**Exercise description:** Locate every line in the data below that contains the word "size", and copy each of those lines.

**Records to use:**
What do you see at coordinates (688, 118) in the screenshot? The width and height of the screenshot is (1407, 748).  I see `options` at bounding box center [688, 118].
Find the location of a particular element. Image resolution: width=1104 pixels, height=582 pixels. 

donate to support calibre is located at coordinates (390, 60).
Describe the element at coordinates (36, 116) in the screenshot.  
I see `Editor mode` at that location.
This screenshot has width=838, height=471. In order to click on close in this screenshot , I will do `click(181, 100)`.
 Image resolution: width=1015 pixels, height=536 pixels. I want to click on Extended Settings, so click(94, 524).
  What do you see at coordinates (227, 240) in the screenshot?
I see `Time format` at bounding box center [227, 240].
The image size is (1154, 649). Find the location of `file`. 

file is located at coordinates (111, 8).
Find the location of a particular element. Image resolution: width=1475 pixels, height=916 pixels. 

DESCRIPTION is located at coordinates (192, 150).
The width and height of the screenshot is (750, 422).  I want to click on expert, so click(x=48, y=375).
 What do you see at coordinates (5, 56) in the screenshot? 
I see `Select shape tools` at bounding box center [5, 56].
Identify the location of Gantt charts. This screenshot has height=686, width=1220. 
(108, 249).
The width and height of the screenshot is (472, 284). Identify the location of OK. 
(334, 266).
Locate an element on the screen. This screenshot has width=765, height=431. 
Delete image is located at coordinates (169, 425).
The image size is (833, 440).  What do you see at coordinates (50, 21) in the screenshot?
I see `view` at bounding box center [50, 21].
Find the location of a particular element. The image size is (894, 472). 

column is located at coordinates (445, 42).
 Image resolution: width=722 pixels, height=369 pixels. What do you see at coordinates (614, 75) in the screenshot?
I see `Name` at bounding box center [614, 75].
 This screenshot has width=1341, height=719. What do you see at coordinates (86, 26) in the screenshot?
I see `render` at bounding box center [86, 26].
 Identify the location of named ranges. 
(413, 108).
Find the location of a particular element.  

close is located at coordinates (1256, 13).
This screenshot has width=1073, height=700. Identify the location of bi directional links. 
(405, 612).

**Complete response:**
The image size is (1154, 649). Find the location of `file`. 
The image size is (833, 440).  What do you see at coordinates (50, 21) in the screenshot?
Find the location of a particular element. The image size is (894, 472). 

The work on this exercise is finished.